Sclerosing Solution | Category | Advantages | Disadvantages | Vessels Treated | Concentrations |
---|---|---|---|---|---|
Sodium tetradecyl sulfate (Sotradecol) | Detergent | FDA approved Painless—unless injected extravascularly | May cause breakdown rarely—rare allergic reaction | All sizes | 0.1%–0.2% telangiectasias 0.2%–0.5% reticular 0.5–1.0% varicose 1.0–3.0% axial varicose |
Polidocanol | Detergent | Painless Low ulceration risk at low concentrations—low skin toxicity | Not FDA cleared until 2010 Rare allergic reaction | Small to medium | 0.25–0.5% telangiectasias 0.5%–1.0% reticular 1.0%–3.0% varicose |
Hypertonic saline | Hyperosmolar | Low risk of allergic reactions | Ulcerogenic Painful to inject | Small | 23.4%–11.7% telangiectasias 23.4% reticular |
Hypertonic saline + dextrose (Sclerodex) | Hyperosmolar | Low risk of allergic reaction Mild stinging Low ulcerogenic potential | Not FDA approved Relatively weak sclerosant | Small | Undiluted–telangiectasias Undiluted–reticular |
Sodium morrhuate (Scleromate) | Detergent | FDA approved | Allergic reactions highest | Small | Undiluted–telangiectasias Undiluted–reticular |
Chromated glycerine (glycerine with 6% chromium salt (Scleremo) | Chemical irritant | Low skin ulcer potential | Not FDA approved Very weak sclerosant | Smallest | Undiluted to strength–telangiectasias |
Glycerine – plain | Chemical irritant/hyperosmolat | Painless, low-risk or allergic reaction, decreased risks of pigmentation and matting | FDA approved for reduction of cerebral edema | Smallest | 50%–72% |
Polyiodinated iodine (Varigloban) | Chemical irritant | Highly corrosive—allows treatment of largest veins | Not FDA approved Avoid in iodine allergic patients painful to inject | Largest | 1%–2% for up to 5mm veins 2%–6% for the largest veins |
Although approved by the FDA only for use as an abortifacient, it is still commonly used in the United States in spite of its shortcomings.
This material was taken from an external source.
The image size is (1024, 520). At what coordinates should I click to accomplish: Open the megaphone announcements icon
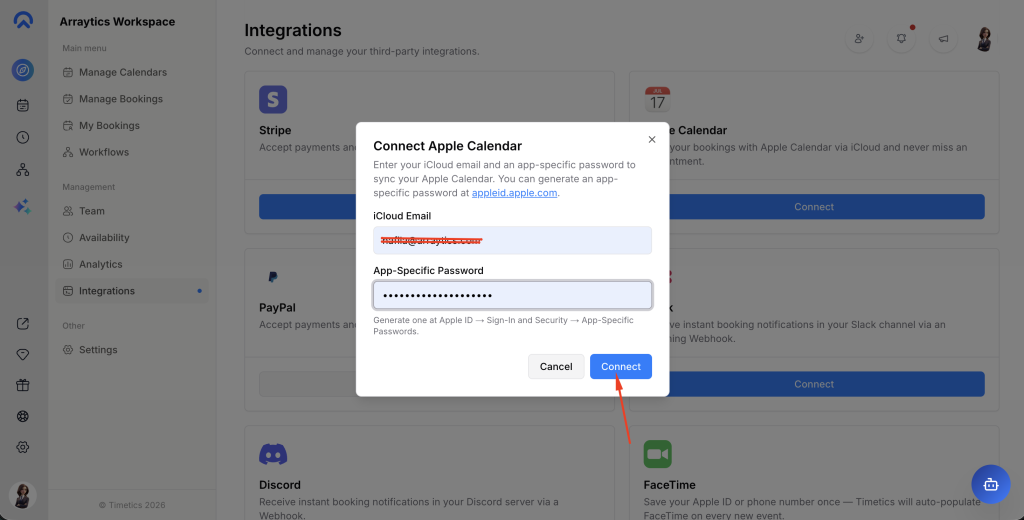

Used at a concentration of 23.4% (HS), a theoretical advantage of HS is its total lack of allergenicity when unadulterated. HS has been commonly used in various concentrations from 10% to 30%, with occasional addition of heparin, procaine, or lidocaine. Additional agents typically provide no benefit. Therefore, HS is used either unadulterated or diluted to 11.7% with sterile water for smaller telangiectasias.29
With hypertonic solutions, damage of tissue adjacent to injection sites may easily occur. Skin necrosis may be produced by extravasation at the injection site, particularly when injecting very close to the skin surface. Injection of hyaluronidase into sites of extravasation may significantly reduce the risks of skin necrosis with HS.30 The pain of injection with risks of ulceration of this solution, makes it highly undesirable for modern vein treatment. We strongly recommend against the use of HS, especially with newer safer and less painful sclerosing agents approved by the US FDA.